Influence of bagasse ash, calcium carbide residue and polyester fiber addition on shear strength of organic clay

A series of experiments including unconfined compression tests, three-axial tests, compaction tests, and split tensile tests were undertaken to investigate the influence of compaction parameters on the behaviour of bagasse ash-calcium carbide residue stabilized soil. A preliminary study on soil with the addition of 4%, 6%, 8%, 10%, and 12% calcium carbide residue established that the lime fixation point (LFP) was 4%. Then 9% bagasse ash was added to soil with 4% calcium carbide residue, and the cation exchanges and pozzolanic reactions were investigated. The addition of calcium carbide residue to bagasse ash stabilized soil caused short-term changes due to cation exchange reactions, including an increase in the friction angle and cohesion in the stabilized soil.
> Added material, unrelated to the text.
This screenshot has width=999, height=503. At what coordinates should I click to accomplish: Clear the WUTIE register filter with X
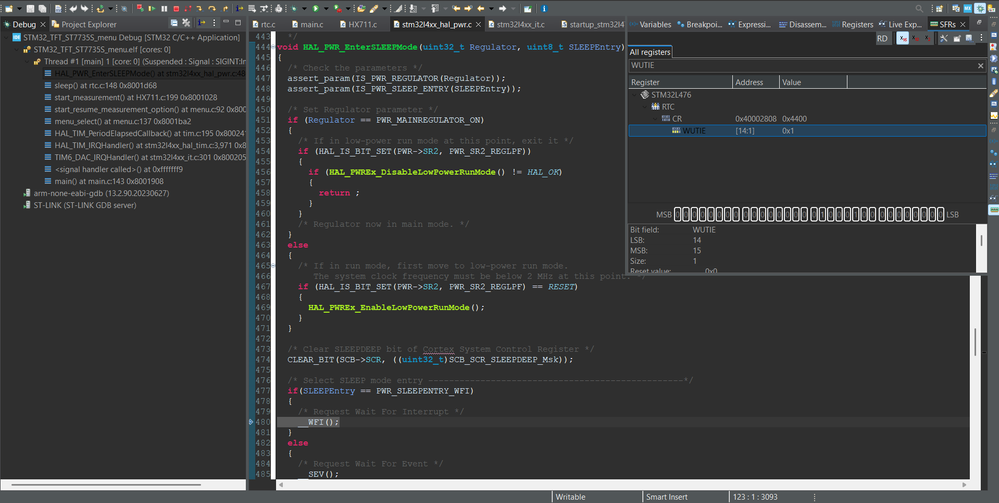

In addition, due to the short-term reaction, the maximum stiffness in three-axial tests occurred in the samples moulded with less than their optimum moisture content (OMC), whereas the peak strength occurred in the samples moulded at their OMC. After a 28-day curing period, pozzolanic reactions improved significantly the three-axial peak strength and stiffness of the stabilized soil, and the maximum three-axial shear strength and stiffness occurred in the samples prepared below their OMC.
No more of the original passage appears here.